D [a minor]-v- Refugee Appeals Tribunal Anor
High Court
Neutral Citation: IEHC 431. Judgment was given on November 10th, 2011 by Mr Justice Gerard Hogan
Judgment
The likely denial of access to basic primary education of a Roma child by Serbia violates basic human rights and amounts to persecution under the Refugee Act 1996, so the decision to deport a Roma child to Serbia should be quashed.
Background
The applicant was born in Ireland in 2006, though he is not an Irish citizen. His parents were born in Serbia and are regarded as Roma there. An application for refugee status was made on behalf of the child and was refused in August 2009.
It was claimed on his behalf he would suffer persecution if returned to Serbia in that he would not receive a basic education. The Refugee Appeals Tribunal member found that, while discrimination in access to education was likely to arise, this was not sufficient to satisfy the requirement of persecution under the Refugee Act.
Country of origin information from the UN Committee on the Rights of the Child, the European Commission and the US state department all did endorse the claim that Roma in general and children, especially girls, in particular, were subject to widespread discrimination. Few Roma children attend school in Serbia and when they do they are often sent to special schools for children with learning difficulties.
Mr Justice Hogan acknowledged that not all infringements of basic civil liberties or discrimination amounted to persecution. The concept of what constituted persecution did not lend itself to precise analysis, he said.
He pointed out that two previous judgments of the court had found that discrimination in other parts of former Yugoslavia, in one case against two ethnic Serbs and in another involving a Croat-Serb couple, did not amount to persecution.
Before analysing the tribunal member’s conclusions, the court needed to examine the level of discrimination he was likely to encounter if returned to Serbia, he said. The available country of origin information painted a picture of “pervasive discrimination against Roma children”.
Decision
Mr Justice Hogan pointed out that almost 60 years ago the US Supreme Court famously declared, in Brown -v- Board of Education of Topekathat segregated schooling violated the equality principle in the US constitution. While this did not mean it was persecution, it illustrated the point that segregated schooling was a hallmark of a society where the disadvantaged group would be subjected to pervasive discrimination and exclusion which, in some circumstances, could amount to persecution.
In this case the statistics showed that the applicant was likely not to receive even a basic education. The question arose as to whether official indifference to this amounted to persecution.
Mr Justice Hogan quoted from Prof James Hathaway's book, The Law of Refugee Status, where persecution is defined as "the failure to implement a right within the category which is either discriminatory or not grounded in the absolute lack of resources".

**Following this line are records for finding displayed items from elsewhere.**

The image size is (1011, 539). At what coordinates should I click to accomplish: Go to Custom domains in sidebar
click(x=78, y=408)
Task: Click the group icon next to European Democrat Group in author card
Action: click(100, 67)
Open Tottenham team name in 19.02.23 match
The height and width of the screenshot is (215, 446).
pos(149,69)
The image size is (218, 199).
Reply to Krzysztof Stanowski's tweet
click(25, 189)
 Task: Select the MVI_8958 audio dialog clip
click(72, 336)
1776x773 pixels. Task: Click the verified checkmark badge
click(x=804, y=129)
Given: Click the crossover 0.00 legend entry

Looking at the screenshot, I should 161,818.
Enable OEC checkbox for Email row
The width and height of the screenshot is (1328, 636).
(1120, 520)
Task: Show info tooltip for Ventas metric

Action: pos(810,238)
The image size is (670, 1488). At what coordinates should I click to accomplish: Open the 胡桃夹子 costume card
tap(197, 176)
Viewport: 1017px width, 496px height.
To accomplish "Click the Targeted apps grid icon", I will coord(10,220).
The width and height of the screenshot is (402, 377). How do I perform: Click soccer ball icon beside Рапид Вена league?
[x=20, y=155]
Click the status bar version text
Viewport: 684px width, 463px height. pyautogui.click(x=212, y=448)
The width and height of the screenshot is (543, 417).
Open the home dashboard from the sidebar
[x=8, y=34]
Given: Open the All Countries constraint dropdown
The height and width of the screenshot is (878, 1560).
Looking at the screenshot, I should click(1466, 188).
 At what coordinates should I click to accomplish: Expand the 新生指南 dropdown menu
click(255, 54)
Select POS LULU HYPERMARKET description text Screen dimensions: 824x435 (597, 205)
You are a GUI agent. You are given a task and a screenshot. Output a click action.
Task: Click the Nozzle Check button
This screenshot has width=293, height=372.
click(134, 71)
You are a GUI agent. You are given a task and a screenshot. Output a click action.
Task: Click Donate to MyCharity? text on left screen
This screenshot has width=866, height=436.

The right to education was widely regarded as fundamental in article 42 of the Constitution, article 2 of the first protocol of the European Convention on Human Rights and article 14 of the EU Charter of Fundamental Rights, as well as the UN Convention on the Rights of the Child. “If master D is denied the right to even a basic education he will effectively be excluded from any meaningful participation in Serbian society,” Mr Justice Hogan said. It was therefore more serious than the discrimination suffered in the two other cases referred to.
“While the present case certainly falls outside the classic types of persecution envisaged by the Geneva convention ... it nonetheless seems impossible to avoid the conclusion that the denial of even basic education amounts to a severe violation of basic human rights [and] amounts to persecution within the meaning of S 2 of the Refugee Act 1996,” he said.
The full judgment is on www.courts.ie.
Michael Lynn BL, instructed by John Gerard Cullen, Carrick-on-Shannon, for the applicant; Cindy Carroll BL, instructed by the Chief State Solicitor, for the State.